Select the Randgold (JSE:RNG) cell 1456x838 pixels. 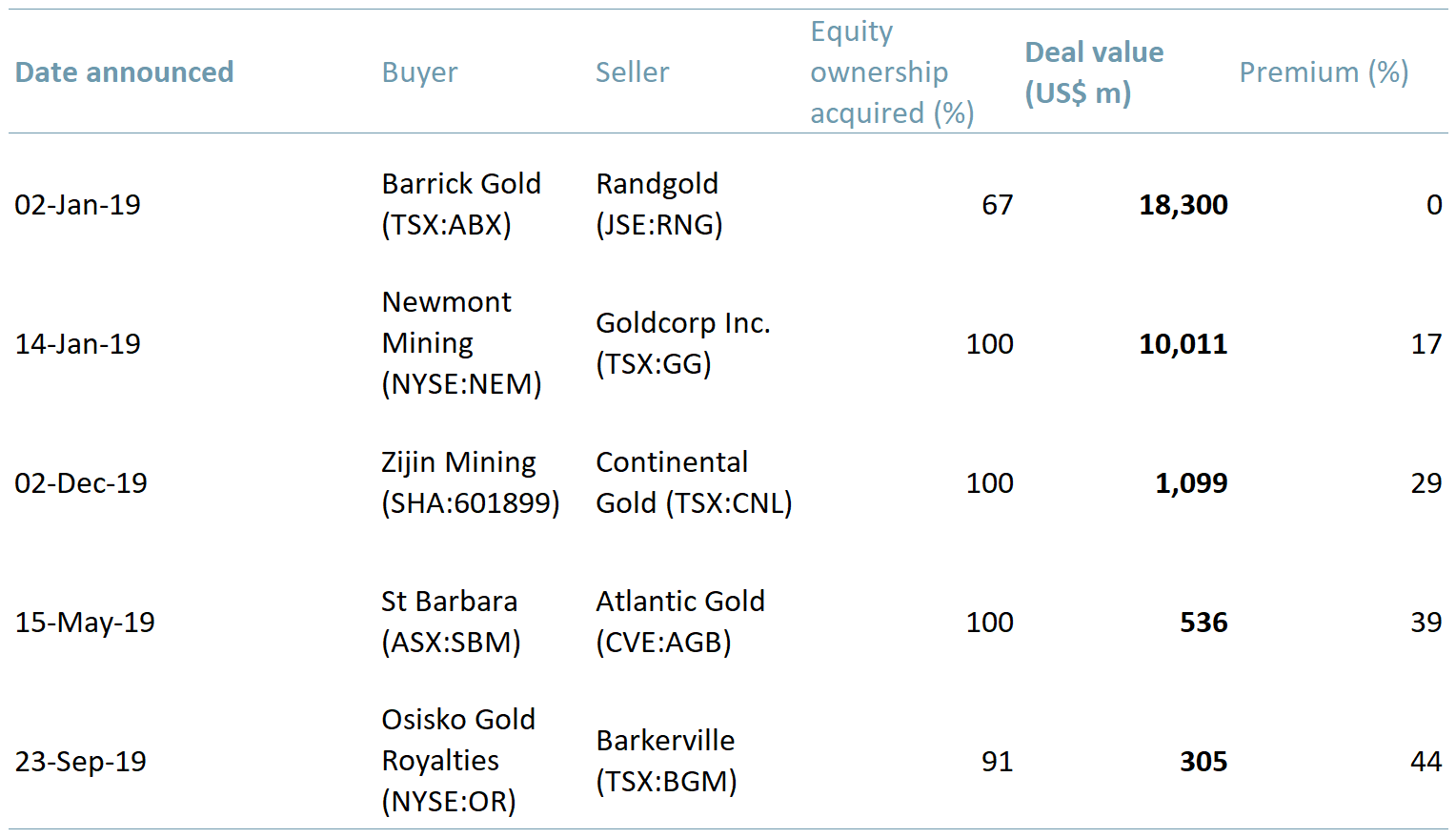tap(658, 204)
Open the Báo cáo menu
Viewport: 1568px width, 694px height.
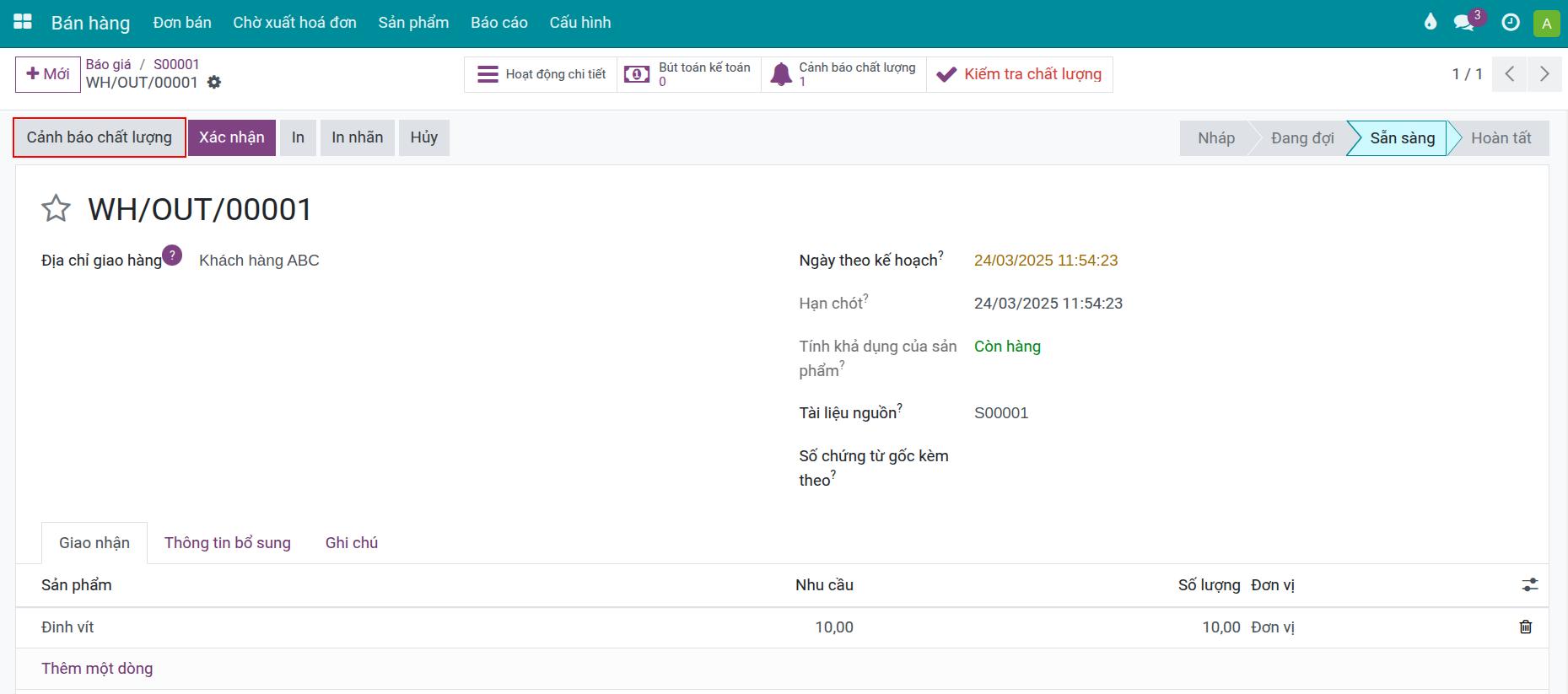499,23
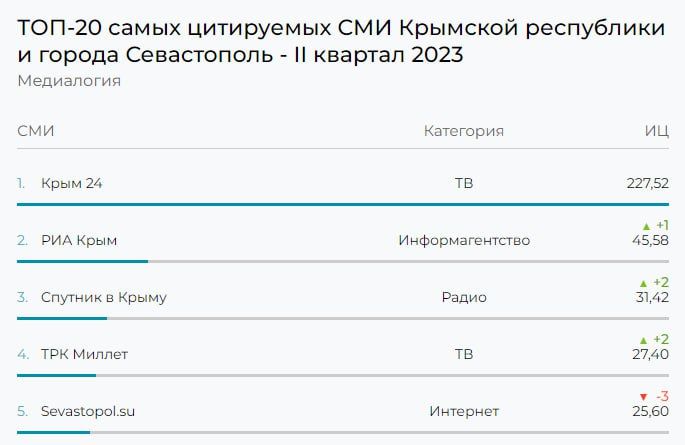The width and height of the screenshot is (685, 445).
Task: Click the red down arrow for Sevastopol.su
Action: point(644,396)
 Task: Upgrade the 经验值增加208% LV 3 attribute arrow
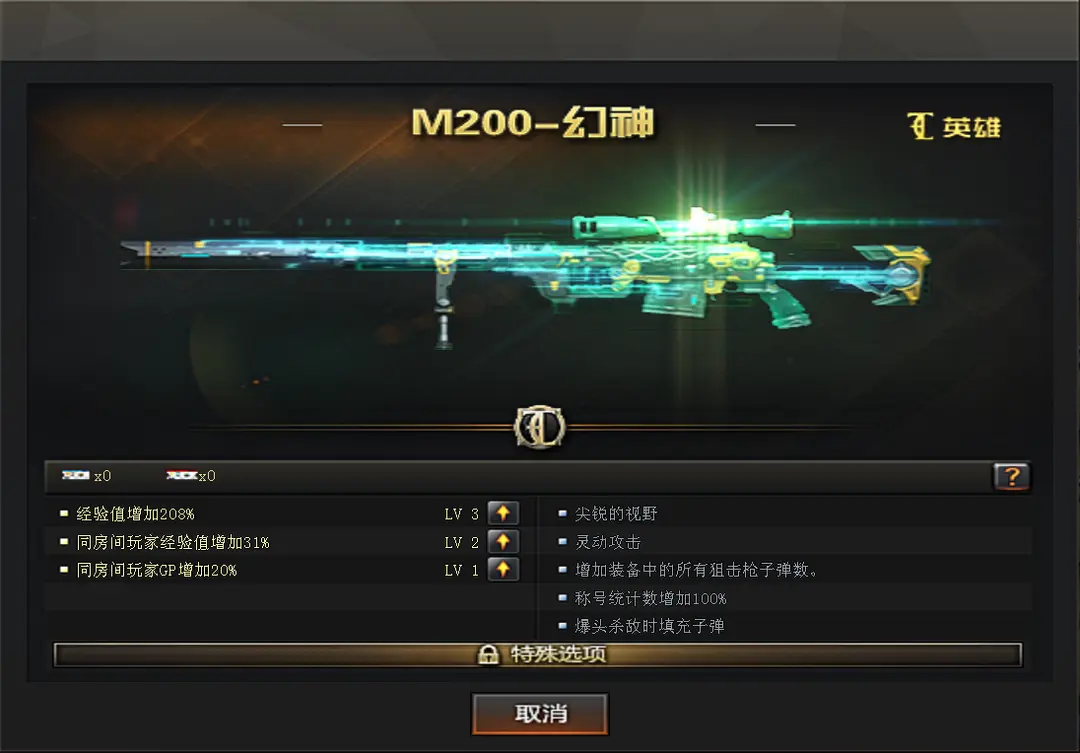(503, 513)
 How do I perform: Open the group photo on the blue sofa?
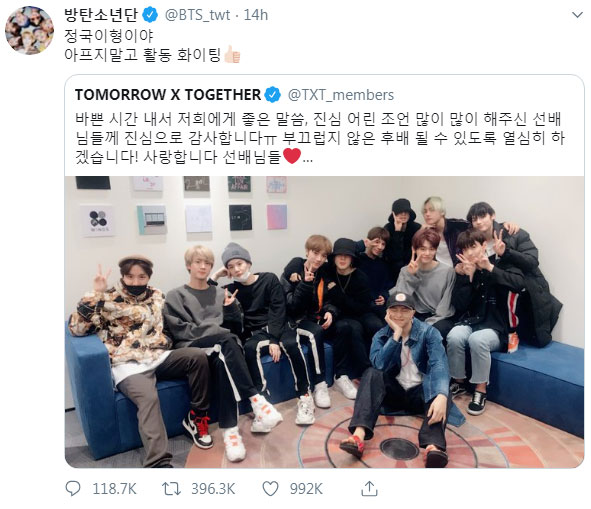(325, 322)
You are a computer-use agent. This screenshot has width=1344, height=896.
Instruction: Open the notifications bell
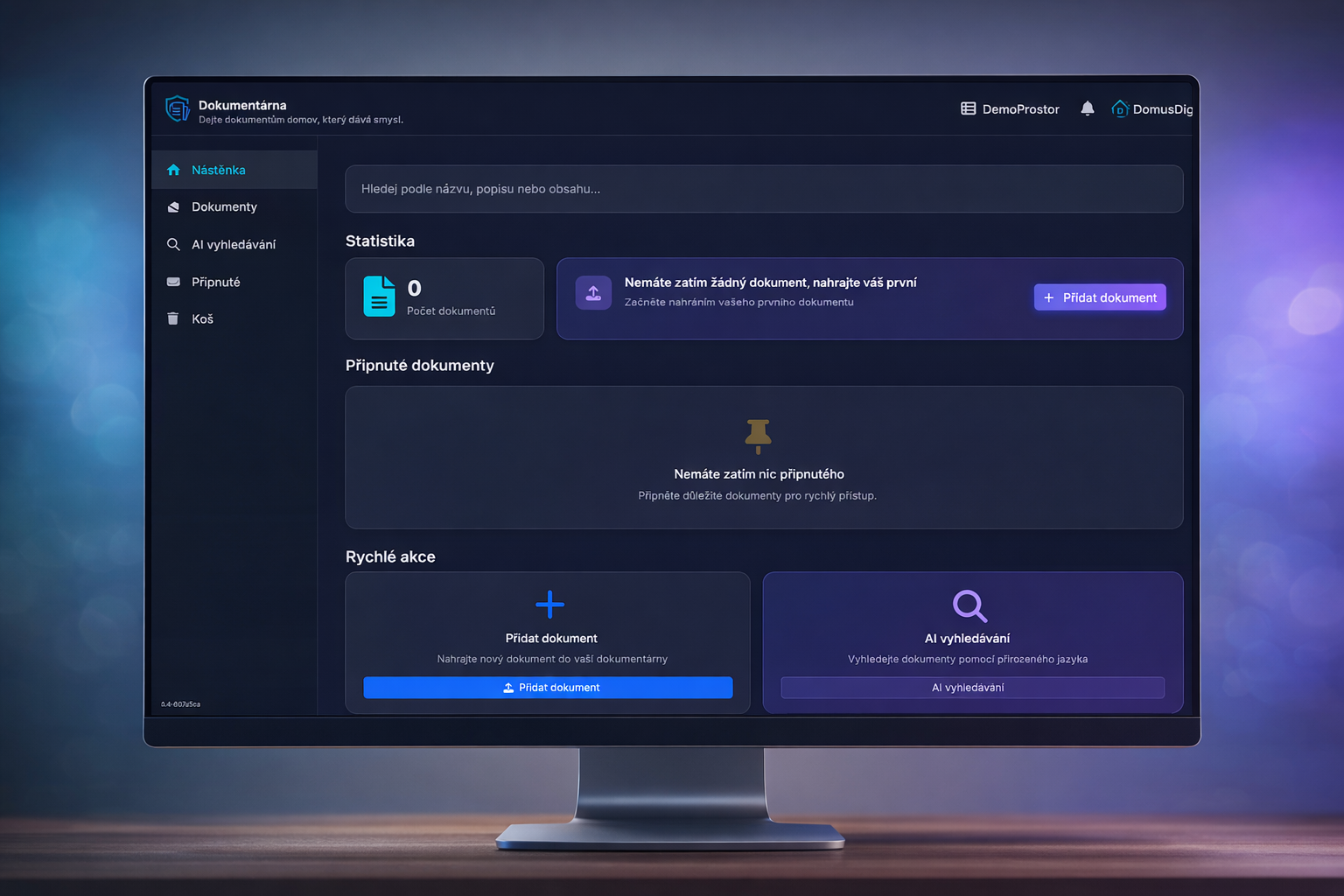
------------------------------------------------------------------------
REQUIRED WORK: Reproduce the listing above from the line that contains "How do I perform: Open" through its final line, exactly and with nothing added. Omit the images.

EXERCISE ANSWER:
 How do I perform: Open the group photo on the blue sofa?
(325, 322)
You are a computer-use agent. This screenshot has width=1344, height=896.
Instruction: Open the notifications bell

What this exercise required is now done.